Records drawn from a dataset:
--- START ---
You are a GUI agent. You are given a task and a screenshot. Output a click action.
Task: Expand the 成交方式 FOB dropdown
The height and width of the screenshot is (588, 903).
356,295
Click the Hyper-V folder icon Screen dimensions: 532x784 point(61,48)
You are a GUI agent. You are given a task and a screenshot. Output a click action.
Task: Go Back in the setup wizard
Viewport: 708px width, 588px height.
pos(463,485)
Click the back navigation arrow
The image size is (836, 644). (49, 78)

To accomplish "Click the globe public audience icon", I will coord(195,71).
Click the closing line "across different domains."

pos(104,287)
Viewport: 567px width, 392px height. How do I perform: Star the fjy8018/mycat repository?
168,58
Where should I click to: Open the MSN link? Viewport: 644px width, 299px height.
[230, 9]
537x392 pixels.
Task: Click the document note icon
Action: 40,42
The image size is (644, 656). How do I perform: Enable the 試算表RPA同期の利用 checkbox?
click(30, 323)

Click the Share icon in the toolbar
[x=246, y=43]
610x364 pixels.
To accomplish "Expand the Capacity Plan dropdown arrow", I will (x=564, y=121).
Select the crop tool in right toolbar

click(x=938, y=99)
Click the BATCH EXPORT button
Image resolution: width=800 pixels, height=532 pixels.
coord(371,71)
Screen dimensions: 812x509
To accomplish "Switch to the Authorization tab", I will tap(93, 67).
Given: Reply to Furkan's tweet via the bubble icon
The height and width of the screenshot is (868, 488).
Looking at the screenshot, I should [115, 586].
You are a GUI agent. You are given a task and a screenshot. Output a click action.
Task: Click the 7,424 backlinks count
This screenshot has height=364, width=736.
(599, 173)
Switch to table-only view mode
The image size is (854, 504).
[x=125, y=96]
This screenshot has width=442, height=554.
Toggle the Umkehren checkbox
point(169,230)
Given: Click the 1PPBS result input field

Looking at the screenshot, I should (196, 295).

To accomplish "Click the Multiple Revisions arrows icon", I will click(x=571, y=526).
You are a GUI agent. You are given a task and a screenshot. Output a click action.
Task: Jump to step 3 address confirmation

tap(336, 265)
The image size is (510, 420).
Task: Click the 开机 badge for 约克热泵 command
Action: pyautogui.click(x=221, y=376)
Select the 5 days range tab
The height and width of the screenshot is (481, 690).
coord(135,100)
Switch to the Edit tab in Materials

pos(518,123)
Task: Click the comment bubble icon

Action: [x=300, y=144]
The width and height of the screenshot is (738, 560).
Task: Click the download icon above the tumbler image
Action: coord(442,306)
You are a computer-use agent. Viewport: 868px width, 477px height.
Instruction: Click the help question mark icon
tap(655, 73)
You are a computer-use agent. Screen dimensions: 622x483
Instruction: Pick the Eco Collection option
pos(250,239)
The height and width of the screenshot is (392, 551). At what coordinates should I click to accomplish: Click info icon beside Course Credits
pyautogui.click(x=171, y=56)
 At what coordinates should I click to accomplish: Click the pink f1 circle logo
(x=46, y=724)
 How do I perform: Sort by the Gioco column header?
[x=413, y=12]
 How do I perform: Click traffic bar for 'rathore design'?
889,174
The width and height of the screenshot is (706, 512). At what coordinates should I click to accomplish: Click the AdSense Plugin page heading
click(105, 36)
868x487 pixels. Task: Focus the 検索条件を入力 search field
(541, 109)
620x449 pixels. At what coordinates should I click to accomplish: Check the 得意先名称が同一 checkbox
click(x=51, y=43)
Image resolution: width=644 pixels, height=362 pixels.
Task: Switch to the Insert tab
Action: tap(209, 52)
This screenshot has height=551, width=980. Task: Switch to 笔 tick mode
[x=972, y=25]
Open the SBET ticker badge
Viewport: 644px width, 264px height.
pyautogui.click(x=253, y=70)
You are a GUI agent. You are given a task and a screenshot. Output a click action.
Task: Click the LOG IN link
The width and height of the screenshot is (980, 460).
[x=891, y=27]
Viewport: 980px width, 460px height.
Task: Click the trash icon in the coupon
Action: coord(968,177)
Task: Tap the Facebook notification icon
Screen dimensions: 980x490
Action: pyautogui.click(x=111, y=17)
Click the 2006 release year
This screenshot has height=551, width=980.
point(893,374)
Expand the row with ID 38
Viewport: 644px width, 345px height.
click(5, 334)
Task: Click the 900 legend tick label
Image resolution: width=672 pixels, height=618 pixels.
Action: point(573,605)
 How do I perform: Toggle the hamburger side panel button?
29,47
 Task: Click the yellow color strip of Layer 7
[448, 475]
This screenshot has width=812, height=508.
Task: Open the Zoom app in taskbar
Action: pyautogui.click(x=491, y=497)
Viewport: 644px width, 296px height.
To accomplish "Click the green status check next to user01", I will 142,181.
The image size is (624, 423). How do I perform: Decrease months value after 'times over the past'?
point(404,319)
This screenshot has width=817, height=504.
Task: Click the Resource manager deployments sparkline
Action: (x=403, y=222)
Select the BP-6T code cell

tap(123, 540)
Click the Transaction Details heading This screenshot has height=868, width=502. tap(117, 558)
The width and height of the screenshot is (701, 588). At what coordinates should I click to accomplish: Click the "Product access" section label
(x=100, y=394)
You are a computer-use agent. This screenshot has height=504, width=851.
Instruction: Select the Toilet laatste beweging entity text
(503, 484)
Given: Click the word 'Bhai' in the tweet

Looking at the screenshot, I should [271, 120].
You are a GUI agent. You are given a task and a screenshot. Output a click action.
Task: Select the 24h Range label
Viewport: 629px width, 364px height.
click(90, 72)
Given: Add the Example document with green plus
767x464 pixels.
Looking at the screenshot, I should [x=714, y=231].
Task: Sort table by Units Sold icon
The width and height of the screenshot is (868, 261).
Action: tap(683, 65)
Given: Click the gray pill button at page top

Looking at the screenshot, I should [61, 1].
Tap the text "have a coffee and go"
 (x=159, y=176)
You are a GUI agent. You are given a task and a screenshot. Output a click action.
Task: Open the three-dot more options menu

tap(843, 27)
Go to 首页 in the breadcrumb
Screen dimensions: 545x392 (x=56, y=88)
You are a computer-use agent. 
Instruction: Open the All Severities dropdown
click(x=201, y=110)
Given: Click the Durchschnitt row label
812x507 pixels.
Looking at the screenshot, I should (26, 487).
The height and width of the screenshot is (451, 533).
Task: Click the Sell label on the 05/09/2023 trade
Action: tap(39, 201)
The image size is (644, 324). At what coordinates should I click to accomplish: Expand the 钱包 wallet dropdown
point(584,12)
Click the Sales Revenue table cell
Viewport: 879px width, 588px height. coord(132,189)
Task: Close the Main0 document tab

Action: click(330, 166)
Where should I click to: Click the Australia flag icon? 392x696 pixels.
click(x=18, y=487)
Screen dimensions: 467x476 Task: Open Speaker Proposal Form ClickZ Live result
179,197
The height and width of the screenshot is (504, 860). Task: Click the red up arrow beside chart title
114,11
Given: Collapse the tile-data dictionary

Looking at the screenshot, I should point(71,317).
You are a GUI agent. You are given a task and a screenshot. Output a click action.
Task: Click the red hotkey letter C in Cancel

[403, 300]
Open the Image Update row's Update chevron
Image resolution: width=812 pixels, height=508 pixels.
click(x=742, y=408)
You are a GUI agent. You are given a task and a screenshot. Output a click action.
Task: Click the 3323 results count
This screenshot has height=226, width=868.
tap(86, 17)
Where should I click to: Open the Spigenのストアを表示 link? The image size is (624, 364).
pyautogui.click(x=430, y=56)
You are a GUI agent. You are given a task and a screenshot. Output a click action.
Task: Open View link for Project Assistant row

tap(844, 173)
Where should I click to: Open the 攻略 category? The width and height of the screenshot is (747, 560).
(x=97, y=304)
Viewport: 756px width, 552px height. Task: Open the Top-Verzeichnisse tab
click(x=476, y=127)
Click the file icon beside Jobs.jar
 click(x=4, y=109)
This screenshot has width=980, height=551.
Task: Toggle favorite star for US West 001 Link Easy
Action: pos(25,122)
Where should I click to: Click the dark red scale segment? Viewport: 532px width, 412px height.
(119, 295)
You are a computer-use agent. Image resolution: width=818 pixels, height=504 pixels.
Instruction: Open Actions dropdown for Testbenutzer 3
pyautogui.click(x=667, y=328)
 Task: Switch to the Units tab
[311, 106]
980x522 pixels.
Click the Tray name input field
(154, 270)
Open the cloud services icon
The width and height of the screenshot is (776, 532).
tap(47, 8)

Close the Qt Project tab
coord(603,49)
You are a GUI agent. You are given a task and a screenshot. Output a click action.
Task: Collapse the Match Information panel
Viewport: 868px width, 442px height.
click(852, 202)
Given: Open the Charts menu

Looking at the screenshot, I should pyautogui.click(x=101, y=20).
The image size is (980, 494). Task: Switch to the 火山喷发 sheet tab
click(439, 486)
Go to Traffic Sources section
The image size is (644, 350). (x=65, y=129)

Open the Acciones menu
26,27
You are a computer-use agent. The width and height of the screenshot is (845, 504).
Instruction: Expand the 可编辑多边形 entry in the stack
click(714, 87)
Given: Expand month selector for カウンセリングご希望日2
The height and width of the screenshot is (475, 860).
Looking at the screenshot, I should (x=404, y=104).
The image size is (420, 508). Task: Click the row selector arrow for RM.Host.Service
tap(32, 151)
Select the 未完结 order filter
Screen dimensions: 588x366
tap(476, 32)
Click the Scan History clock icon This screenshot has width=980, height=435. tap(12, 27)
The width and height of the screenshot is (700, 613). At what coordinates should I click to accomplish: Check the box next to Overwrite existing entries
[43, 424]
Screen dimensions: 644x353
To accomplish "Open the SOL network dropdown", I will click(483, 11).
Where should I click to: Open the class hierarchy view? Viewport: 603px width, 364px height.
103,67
--- END ---
# HOW TO COMPLETE THIS TASK:
The line containing "The height and width of the screenshot is (475, 860)." and every line after it, through the last one above, should be written out word for word.

# YOUR SOLUTION:
The height and width of the screenshot is (475, 860).
Looking at the screenshot, I should (x=404, y=104).
The image size is (420, 508). Task: Click the row selector arrow for RM.Host.Service
tap(32, 151)
Select the 未完结 order filter
Screen dimensions: 588x366
tap(476, 32)
Click the Scan History clock icon This screenshot has width=980, height=435. tap(12, 27)
The width and height of the screenshot is (700, 613). At what coordinates should I click to accomplish: Check the box next to Overwrite existing entries
[43, 424]
Screen dimensions: 644x353
To accomplish "Open the SOL network dropdown", I will click(483, 11).
Where should I click to: Open the class hierarchy view? Viewport: 603px width, 364px height.
103,67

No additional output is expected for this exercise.